Ne serait le titre de l'article recouvert d'un aplat rouge par Ernest T. (et désormais illisible à jamais), l'expression « Peinture Hard » semblerait forgé pour la réunion de Ernest T., Felice Varini et Beat Zoderer, tant leurs oeuvres se situent aux confins de la peinture, dans ses franges hard et extrêmes, défiant l'esprit de sérieux attaché à la peinture, récusant les tentations bourgeoises du tableau.
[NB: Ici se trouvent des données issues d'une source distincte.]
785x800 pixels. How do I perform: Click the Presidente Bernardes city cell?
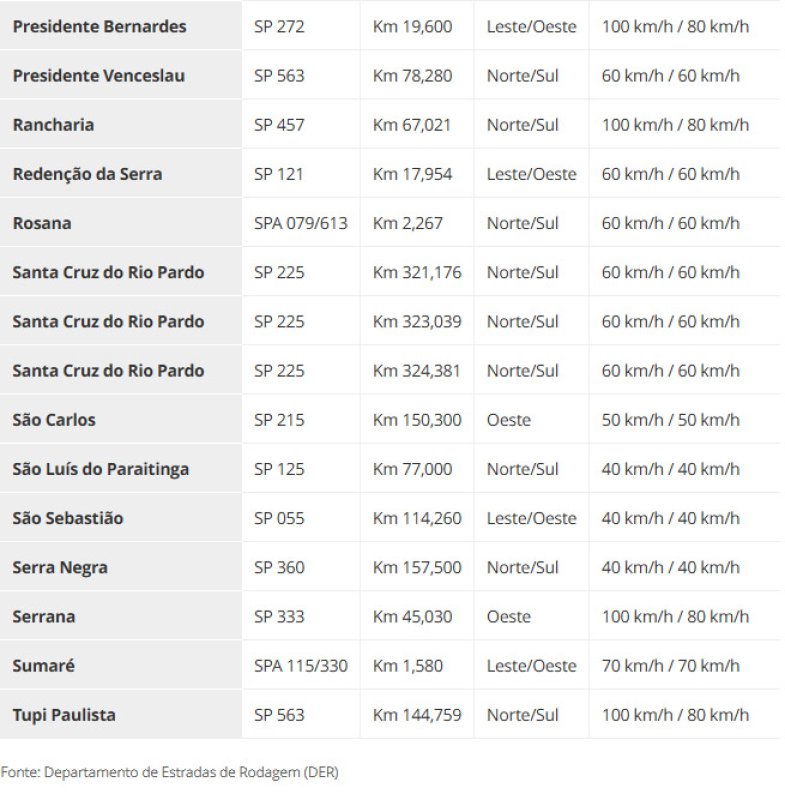(x=99, y=27)
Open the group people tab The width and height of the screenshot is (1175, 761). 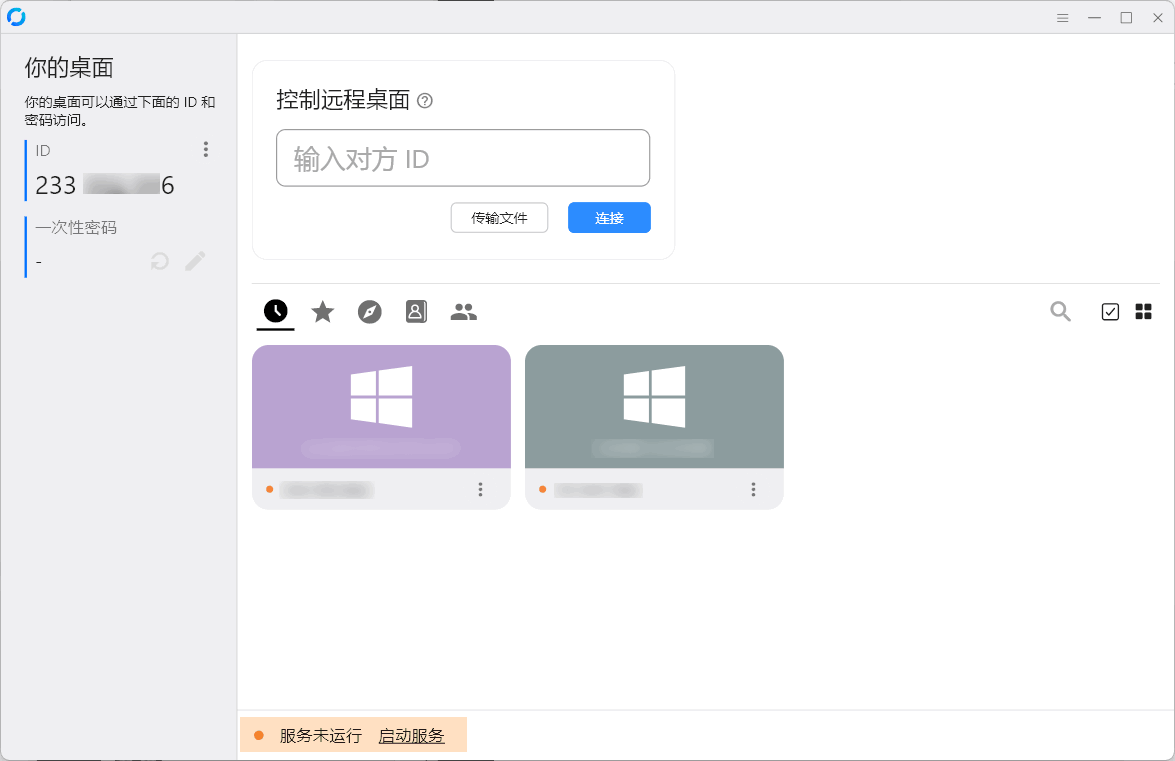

Ernest T., Felice Varini et Beat Zoderer en bad boys de la peinture ? Pas si tordu à regarder comment leur amour-haine de la peinture s'exprime par l'ironie et la distance, à la manière des hard-rockeurs éructant leur amour pour le rock au travers de riffs agressifs et démonstratifs.

Exit toile, châssis, pinceaux, reléguées aussi les antiennes du minimalisme et de l'abstraction géométrique, ces trois artistes cultivent une même défiance vis-à-vis de la peinture et préfèrent arpenter les chemins de traverse ménagés dans les territoires de couleurs et de formes. Car l'exposition « Peinture Hard » n'est pas exempte d'effets picturaux et plastiques, au contraire il en est même question tout du long. De libertés arrachées aux contraintes et aux dogmatismes, l'exposition fait la part belle aux accidents, au jeu, à la surprise. Les oeuvres vampent le spectateur à coup d'évènements graphiques, piégeant le regard dans des illusions optiques et l'entendement dans des mots d'esprit.
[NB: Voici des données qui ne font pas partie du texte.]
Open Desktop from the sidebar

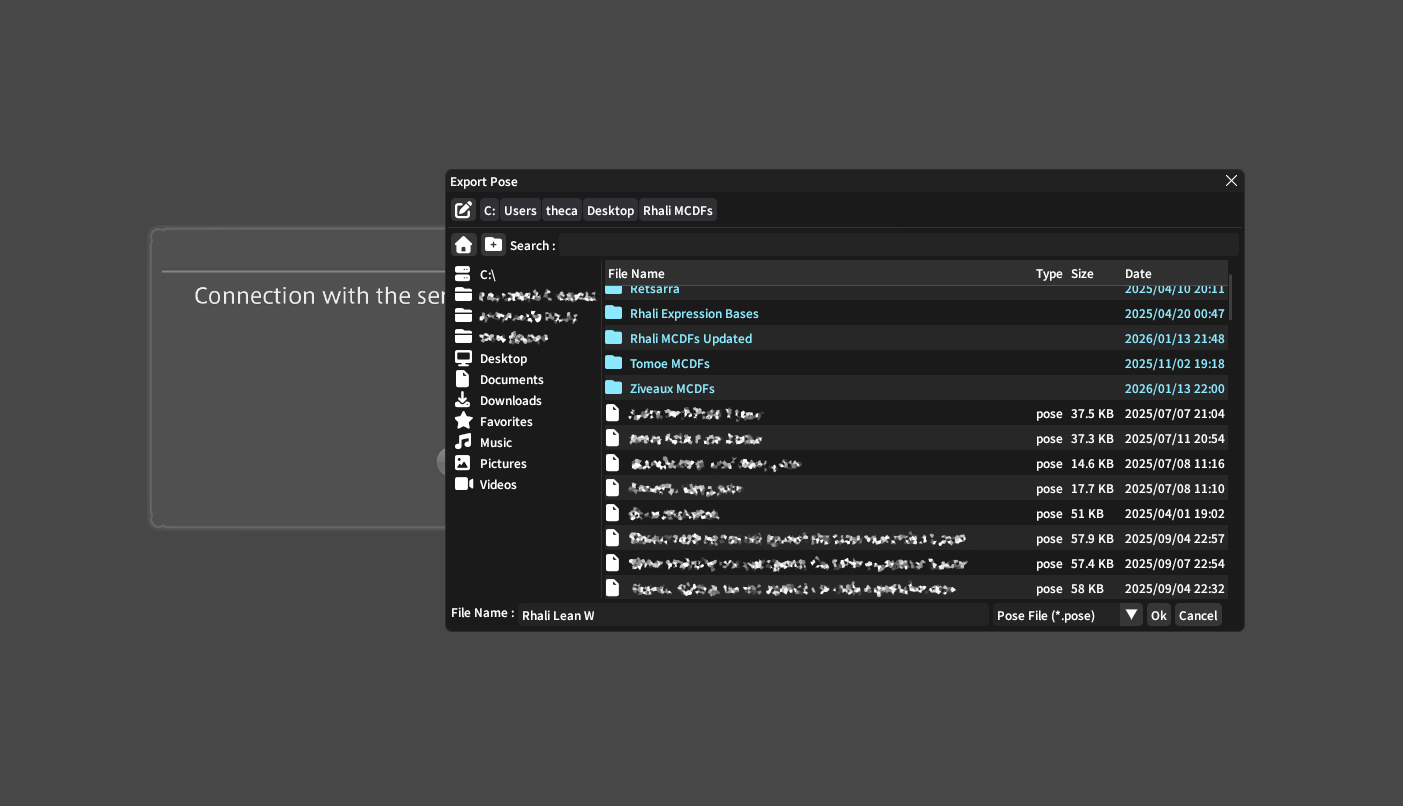click(502, 359)
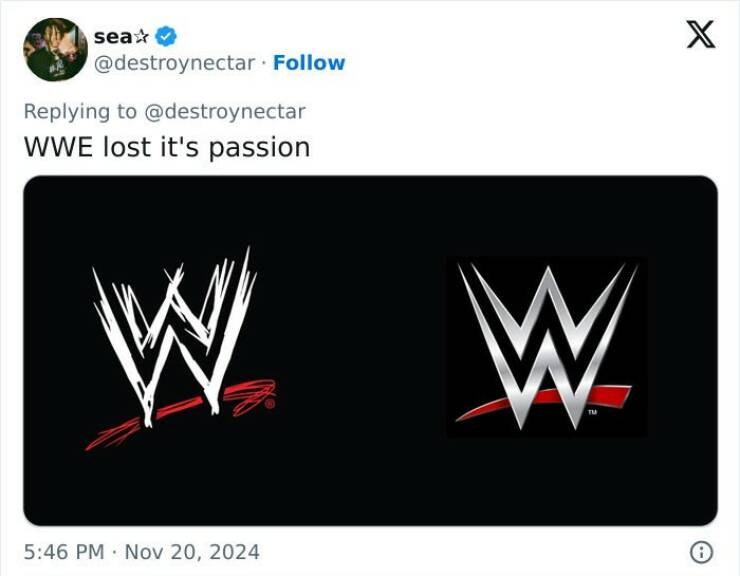Open the Twitter info circle icon
Image resolution: width=740 pixels, height=576 pixels.
[x=702, y=551]
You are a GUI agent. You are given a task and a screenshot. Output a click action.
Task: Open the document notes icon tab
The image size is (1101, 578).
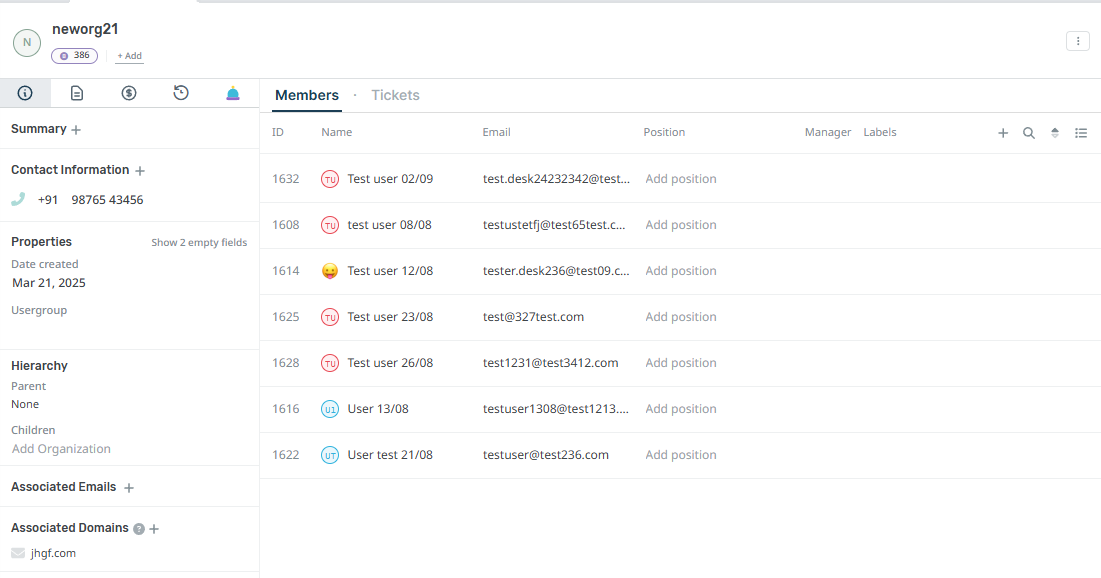[x=77, y=93]
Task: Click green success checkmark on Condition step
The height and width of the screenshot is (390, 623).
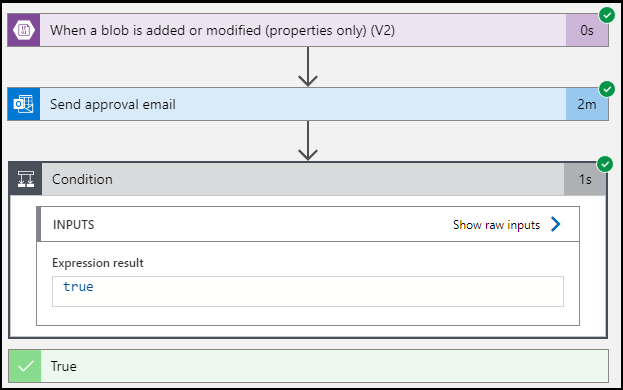Action: click(605, 164)
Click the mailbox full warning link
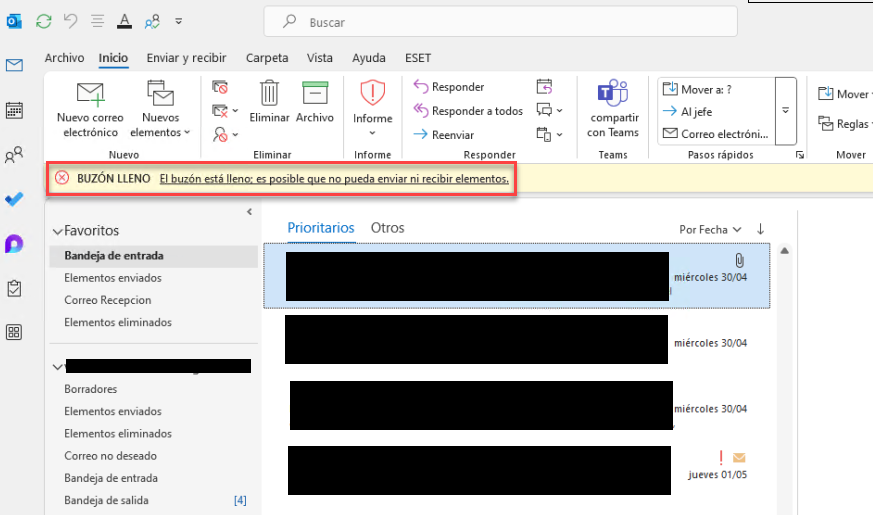The image size is (873, 515). 334,178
Chez Ernest T. les nouvelles du jour sont ripolinées d'aplats approximatifs, suivant les règles que la fantaisie a bien voulu édicter. Au bon vouloir de l'artiste, la peinture recouvre ici un article du Monde surmonté de la signature de Picasso (car daté du surlendemain du décès du Maître), ou bien transforme les tableaux reproduits dans le journal en monochromes. Felice Varini dévoile une sculpture en trompe-l'oeil il, drôle de ruban de Möbius alternativement plat ou en volume, en fonction de l'angle de vue. Ambivalence encore dans les oeuvres de Beat Zoderer qui fonctionnent à double détente. Appréhendées de loin comme des exercices hardis de géométries colorées, à mesure qu'on se rapproche, la main, la technique et les assemblages se révèlent : ici des agrafes liant des bandes de mousse, là les perforations de la feuille de métal pliée, montrant par son recto-verso le contraste plaisant du rose et du jaune.
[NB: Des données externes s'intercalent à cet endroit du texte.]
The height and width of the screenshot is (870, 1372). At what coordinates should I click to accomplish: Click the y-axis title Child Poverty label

À les décrire d'un point de vue formel, les trois artistes pratiquent une peinture de surface et cloisonnée, même si ce geste s'origine pour chacun d'eux dans une intention différente : ironiquement critique chez Ernest T., optique chez Varini, dicté par le hasard chez Zoderer. La manière de penser la couleur diffère aussi sensiblement de l'un à l'autre. Ernest T. singe la palette du minimalisme, Varini emprunte ses couleurs au nuancier industriel, Zoderer se satisfait des teintes d'origine de ses matériaux.

Pour finir, les oeuvres de « Peinture Hard » battent en brèche les préjugés attachés à la peinture concrète et abstraite, notamment les reproches d'une peinture purement intellectuelle ou formelle. Elles sont chargées de vie, légères et empiriques ; toute en illusion, pourtant, elles ne mentent pas.